Collected data entries
:::
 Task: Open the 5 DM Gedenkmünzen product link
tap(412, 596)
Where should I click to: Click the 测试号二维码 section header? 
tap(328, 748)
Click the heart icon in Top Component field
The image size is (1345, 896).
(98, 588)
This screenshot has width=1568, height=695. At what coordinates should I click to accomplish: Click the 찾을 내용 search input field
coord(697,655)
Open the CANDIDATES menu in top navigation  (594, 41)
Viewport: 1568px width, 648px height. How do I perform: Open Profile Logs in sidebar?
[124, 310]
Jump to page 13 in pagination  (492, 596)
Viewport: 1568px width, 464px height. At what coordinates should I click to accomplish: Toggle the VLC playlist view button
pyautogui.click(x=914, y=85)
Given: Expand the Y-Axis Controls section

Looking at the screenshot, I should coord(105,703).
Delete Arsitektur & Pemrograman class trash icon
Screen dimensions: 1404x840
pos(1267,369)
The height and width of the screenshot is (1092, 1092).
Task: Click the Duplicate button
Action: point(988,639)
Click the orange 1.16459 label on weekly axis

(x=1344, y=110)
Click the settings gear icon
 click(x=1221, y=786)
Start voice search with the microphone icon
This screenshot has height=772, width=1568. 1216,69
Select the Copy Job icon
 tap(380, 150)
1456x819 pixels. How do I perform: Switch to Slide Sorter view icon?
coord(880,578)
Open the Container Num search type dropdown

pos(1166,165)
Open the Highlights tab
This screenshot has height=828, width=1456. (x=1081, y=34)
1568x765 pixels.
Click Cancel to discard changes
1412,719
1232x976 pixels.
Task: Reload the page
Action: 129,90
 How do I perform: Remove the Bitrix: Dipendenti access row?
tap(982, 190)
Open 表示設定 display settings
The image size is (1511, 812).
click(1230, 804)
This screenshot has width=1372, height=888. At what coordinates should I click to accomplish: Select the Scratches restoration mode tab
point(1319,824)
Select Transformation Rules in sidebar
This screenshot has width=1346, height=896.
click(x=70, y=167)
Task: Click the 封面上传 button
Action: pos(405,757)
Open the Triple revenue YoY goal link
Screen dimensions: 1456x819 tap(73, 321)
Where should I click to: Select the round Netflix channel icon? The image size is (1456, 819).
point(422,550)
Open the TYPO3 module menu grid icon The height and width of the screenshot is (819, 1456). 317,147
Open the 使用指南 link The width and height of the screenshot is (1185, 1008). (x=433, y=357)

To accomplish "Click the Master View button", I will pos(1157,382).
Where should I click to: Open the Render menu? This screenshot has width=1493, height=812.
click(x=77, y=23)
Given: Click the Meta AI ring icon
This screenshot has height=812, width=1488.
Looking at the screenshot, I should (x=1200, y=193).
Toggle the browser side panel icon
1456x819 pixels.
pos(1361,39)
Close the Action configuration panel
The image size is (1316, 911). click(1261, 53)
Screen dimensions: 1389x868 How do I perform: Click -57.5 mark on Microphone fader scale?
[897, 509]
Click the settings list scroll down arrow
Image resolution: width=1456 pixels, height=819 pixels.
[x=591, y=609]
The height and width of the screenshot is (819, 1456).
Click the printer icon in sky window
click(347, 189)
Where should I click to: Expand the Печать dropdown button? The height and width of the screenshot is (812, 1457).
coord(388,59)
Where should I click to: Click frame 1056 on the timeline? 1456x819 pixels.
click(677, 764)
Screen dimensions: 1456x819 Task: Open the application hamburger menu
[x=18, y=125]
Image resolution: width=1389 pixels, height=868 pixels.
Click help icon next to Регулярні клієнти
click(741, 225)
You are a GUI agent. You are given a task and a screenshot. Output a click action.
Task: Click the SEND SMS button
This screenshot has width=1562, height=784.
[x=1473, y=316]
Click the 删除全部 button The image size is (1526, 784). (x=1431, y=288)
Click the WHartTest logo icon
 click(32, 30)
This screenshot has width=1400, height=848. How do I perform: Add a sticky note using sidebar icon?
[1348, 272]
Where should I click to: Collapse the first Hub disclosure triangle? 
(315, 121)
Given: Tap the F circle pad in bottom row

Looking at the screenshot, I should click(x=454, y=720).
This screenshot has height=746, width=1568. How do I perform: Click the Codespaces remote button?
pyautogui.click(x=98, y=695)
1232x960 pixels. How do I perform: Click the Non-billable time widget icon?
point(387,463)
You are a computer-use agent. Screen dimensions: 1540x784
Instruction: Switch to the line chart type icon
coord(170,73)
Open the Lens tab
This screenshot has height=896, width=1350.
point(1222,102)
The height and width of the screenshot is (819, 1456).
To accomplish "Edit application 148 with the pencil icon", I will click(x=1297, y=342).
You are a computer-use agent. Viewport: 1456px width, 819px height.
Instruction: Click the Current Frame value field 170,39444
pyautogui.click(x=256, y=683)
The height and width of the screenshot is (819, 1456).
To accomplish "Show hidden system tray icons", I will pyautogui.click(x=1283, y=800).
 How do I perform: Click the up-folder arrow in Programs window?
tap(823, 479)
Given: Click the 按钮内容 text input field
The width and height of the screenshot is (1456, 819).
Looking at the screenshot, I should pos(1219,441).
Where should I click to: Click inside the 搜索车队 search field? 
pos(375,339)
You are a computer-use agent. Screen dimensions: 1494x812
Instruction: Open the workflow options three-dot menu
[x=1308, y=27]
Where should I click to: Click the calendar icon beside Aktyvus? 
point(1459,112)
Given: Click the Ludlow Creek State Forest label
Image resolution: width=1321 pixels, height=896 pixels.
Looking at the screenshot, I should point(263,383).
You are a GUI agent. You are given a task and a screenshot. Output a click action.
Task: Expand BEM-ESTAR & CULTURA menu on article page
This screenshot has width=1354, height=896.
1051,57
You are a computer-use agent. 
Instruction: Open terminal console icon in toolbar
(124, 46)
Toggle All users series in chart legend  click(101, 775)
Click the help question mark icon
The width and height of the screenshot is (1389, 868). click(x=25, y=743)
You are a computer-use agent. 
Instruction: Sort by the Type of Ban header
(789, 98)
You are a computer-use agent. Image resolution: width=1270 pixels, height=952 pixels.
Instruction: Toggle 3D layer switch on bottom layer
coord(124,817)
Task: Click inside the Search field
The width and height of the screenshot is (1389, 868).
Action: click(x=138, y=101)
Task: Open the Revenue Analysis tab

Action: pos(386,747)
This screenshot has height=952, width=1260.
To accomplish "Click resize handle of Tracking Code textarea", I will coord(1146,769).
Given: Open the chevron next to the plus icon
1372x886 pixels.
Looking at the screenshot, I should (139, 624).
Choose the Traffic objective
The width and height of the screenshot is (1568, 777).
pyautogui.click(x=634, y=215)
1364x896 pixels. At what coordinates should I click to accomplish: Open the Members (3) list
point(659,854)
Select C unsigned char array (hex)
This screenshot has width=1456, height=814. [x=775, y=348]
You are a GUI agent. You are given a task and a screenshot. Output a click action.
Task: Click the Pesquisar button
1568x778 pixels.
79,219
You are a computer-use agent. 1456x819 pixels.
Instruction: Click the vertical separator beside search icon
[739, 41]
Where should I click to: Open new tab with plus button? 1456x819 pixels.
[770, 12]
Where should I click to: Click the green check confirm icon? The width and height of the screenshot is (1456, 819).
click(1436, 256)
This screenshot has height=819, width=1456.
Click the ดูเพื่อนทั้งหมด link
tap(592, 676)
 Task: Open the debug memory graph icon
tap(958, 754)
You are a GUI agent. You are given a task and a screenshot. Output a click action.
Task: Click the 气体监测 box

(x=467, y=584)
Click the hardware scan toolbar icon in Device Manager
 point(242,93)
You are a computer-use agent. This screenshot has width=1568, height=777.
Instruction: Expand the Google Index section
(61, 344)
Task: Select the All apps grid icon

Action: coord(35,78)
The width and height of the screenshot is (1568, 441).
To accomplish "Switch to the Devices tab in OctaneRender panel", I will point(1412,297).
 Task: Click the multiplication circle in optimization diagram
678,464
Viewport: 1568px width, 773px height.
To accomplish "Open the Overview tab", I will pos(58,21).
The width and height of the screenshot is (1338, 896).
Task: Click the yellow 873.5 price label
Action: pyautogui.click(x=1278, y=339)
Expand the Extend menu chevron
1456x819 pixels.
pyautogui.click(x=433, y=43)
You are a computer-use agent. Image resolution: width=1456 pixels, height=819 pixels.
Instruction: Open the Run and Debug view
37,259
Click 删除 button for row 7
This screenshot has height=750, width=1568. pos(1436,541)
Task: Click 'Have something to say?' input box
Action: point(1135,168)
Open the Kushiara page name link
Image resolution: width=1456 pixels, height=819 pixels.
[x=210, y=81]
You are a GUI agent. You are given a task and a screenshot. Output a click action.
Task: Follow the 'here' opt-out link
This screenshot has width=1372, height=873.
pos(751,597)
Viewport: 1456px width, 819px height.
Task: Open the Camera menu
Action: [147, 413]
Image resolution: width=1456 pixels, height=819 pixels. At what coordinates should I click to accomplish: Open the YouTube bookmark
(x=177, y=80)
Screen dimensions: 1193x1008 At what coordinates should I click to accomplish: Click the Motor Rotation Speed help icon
:::
> **REQUIREMENT**
The answer is the lines above between the line holding "The image size is (1345, 896)." and the line holding "Open the CANDIDATES", inclusive, each written out exactly, and no others.

> **TASK ANSWER**
The image size is (1345, 896).
(98, 588)
This screenshot has width=1568, height=695. At what coordinates should I click to accomplish: Click the 찾을 내용 search input field
coord(697,655)
Open the CANDIDATES menu in top navigation  (594, 41)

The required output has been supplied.